Oversubscription allows more VMs to be packed onto a single server, taking advantage of the fact that it is rare that all VMs actually need all of the memory they have been allocated. The hypervisor can sneakily move rarely used pages out to disk, even though the guest OS still thinks those pages are resident.
The trouble with putting these two (SR-IOV and DRAM oversubscription) together is that devices typically require that any page they access in host memory is pinned. In other words, the device cannot handle a page fault when doing a DMA read or write. This stops the hypervisor for paging out any page which may be accessed by an I/O device.
This paper describes the Page Request Interface (PRI) of PCIe, which enables devices to handle page faults during DMA. The trouble with this interface is that the end-to-end latency of handling a page fault is high:
Mellanox [20] and VPRI focus on optimizing the latency of the IOPF process, claiming that the entire IOPF handling cycle introduces a latency of a few hundred milliseconds.
A NIC cannot hide this latency, and thus a page fault causes packets to be dropped. Additionally, PRI is relatively new and does not have OS support in many VMs that are running in the cloud today.
Fig. 1 shows data from a production environment which indicates that 30 additional VMs could be packed into the environment if SR-IOV could be made to not prevent DRAM oversubscription:
VM Categorization
Fig. 4 argues for a two-pronged approach (“there are two types of VMs in this world”):
The key observation is that most VMs don’t do high frequency IO. The paper proposes to dynamically classify VMs into two IO frequency buckets:
For VMs with low frequency IO, the hypervisor is in the loop for each IO operation and moves pages between disk/DRAM to allow oversubscription.

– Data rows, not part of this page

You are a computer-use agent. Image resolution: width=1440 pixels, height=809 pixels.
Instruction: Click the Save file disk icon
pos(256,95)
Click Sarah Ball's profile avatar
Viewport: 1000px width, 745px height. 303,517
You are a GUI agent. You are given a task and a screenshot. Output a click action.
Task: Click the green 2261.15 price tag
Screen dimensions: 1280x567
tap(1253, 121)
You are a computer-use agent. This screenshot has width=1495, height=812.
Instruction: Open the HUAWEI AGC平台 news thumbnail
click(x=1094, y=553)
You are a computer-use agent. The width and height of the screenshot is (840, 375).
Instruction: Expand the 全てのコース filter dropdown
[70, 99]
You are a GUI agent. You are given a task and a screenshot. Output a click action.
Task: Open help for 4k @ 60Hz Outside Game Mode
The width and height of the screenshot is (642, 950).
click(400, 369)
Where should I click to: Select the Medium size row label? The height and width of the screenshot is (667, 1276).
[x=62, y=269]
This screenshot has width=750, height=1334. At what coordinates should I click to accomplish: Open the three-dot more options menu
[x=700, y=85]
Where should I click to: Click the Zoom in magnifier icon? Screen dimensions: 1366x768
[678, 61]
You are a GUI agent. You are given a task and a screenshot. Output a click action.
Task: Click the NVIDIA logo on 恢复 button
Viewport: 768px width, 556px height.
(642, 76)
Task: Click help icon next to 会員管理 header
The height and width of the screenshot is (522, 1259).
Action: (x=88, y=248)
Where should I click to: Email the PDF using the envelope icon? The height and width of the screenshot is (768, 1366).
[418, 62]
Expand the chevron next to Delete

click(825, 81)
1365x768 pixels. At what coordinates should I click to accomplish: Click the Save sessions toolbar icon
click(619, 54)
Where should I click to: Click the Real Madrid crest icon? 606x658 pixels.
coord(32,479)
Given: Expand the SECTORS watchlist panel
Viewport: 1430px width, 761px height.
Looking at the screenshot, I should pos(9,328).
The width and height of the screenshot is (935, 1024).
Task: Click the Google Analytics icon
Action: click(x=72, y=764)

The paper calls this mode IOPA-Snoop.
For VMs with high frequency IO, the hypervisor ensures that all pages stay resident, and the hypervisor gets out of the way as much as possible. The paper calls this mode Passthrough.
At any point in time, most VMs are in IOPA-Snoop mode, and the hypervisor benefits from DRAM oversubscription for these VMs.
The engineering marvel here is that this system can be done without any changes to the guest OS. The fine print on that point is this system requires the guest OS to use VirtIO drivers.
Implementation
The system described in this paper leverages nested paging. Intel’s implementation is called Extended Paged Table (EPT). Each ring buffer used to communicate with the device (i.e., Native Ring) has a Shadow Ring buffer associated with it. EPT is used to atomically switch the guest VM between the two rings. Similarly, the I/O page table (IOPT) in the IOMMU is used to atomically switch the device between the two rings.
When operating in IOPA-Snoop mode, the guest OS writes packet descriptors into the shadow ring. A module in the hypervisor detects a change to the shadow ring, moves pages to/from disk as necessary, and then updates the native ring, thus triggering the device to perform the IO. When operating in elastic passthrough mode, the guest OS writes packet descriptors directly into the native ring, and the hardware processes them immediately.
Before transitioning from snoop to passthrough mode, the hypervisor disables DRAM oversubscription (and pages in all pages the device could possibly access). Section 3.3 has more details on how the transition is implemented.
Results
Fig. 11 shows throughput for IOPA-Snoop, Passthrough, and hardware-based page fault handling (i.e., VPRI). Results are normalized to passthrough throughput (i.e., 100 is the speed at which passthrough mode operates). The right-hand side shows the significant cost of hardware page fault handling.
Dangling Pointers
I wonder how much there is to be gained by a NIC-specific vertical solution. Disentangling the Dual Role of NIC Receive Rings indicates that there could be significant performance gained by cooperation between the NIC, hypervisor, and guest OS. For example, there could be a portion of host memory dedicated to hold packets received by the NIC, and this host memory could be dynamically shared between all guest VMs.